Как оказалось, после краткого телефонного разговора со Стаглиным, доктор Абст что-то захворал. Барахлили то сердце, то печень, то почки. А когда отнялись и ноги, Абст, докурив последнюю сигару, подаренную ему еще до начала ужасов бесконечных укреп-районов, велел принести всё, что осталось от больного Куганова. Вечная сотрудница психолечебницы баба Груша (старлей службы госбезопасности Н-ского укрепрайона Глафира Попотейко) явила взору угасающего доктора замаранную котомку и стоптанные вроде яловые сапоги, при чем оба на одну левую ногу. В котомке был ворох каких-то жженых тряпок, изорванная промасленная газетка с портретом вождя и Кугановым среди остальных соратников, затупленный карандаш и записки, которыми пациент регулярно забрасывал больничный внутренний дворик. Характер записок был однозначен и явно направлен против партийного руководства и дела продолжения мировой перманентной революции, к которой призывал пролетариат Великий Вождь товарищ Стаглин. Абст брезгливо вытянул из котомки и остатки пейзажа художника Петунина, писанного маслом по картонке.
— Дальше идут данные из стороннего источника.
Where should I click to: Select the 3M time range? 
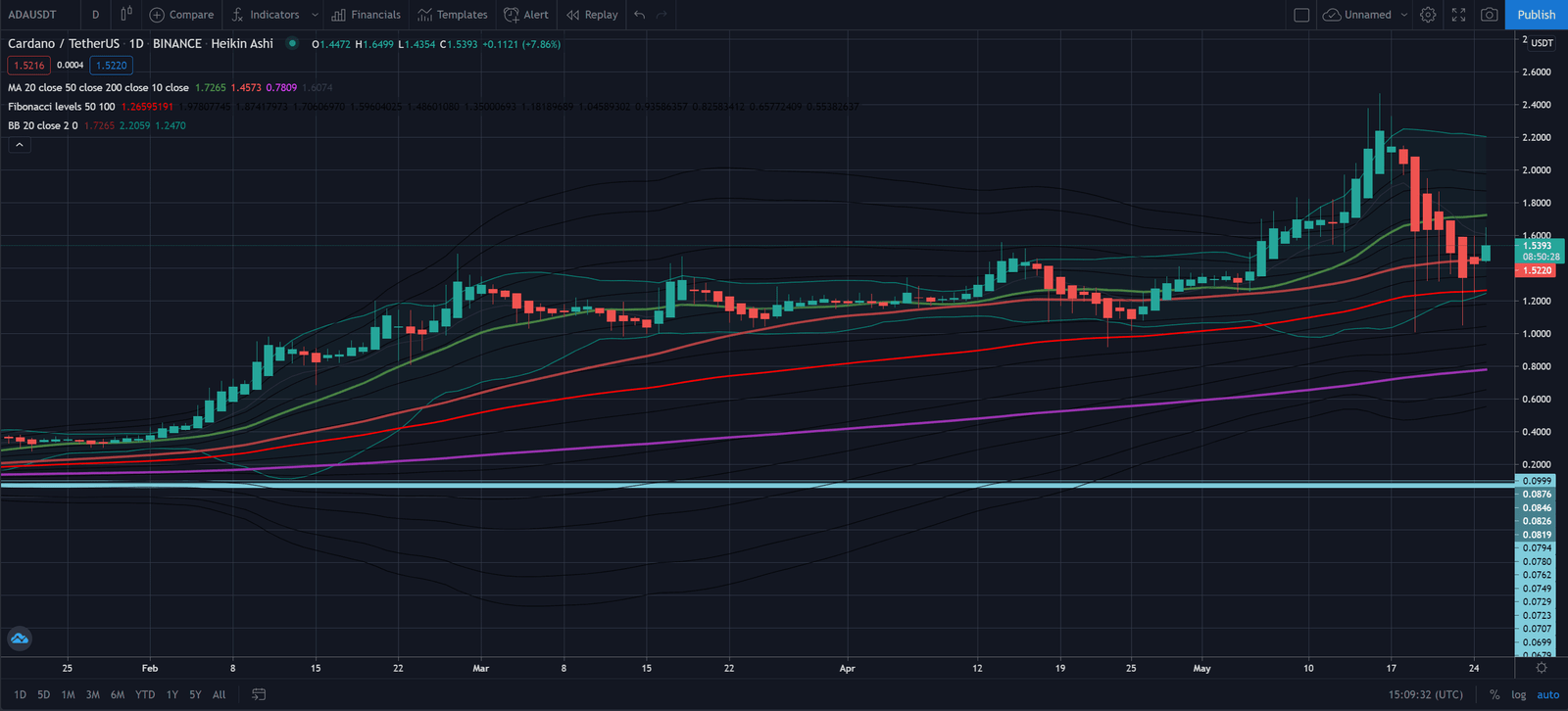click(x=92, y=694)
- А где ж остальной? – спросил Абст Грушу.
- Так докладала – съел ведь он картину, изувер! Как есть, всю и сожрал еще по весне, когда, стал быть, спиртом опоился…
- А, да…- вспомнилось Абсту то дело двухгодичной давности, после которого именитого пациента перевели из кладовой, приспособленной под изолированную палату, в недействующую морозильную камору без окна, но с основательной дубовой дверью и чугунным затвором для амбарного замка.
- Так он где теперь, Грушенько? – холодея, вопросил Абст.
- Да где ж ему быть, тамо и сидит, кудо посадили, - ответила Груша, деловито вытирая красные, намозоленные тумаками, руки о подол.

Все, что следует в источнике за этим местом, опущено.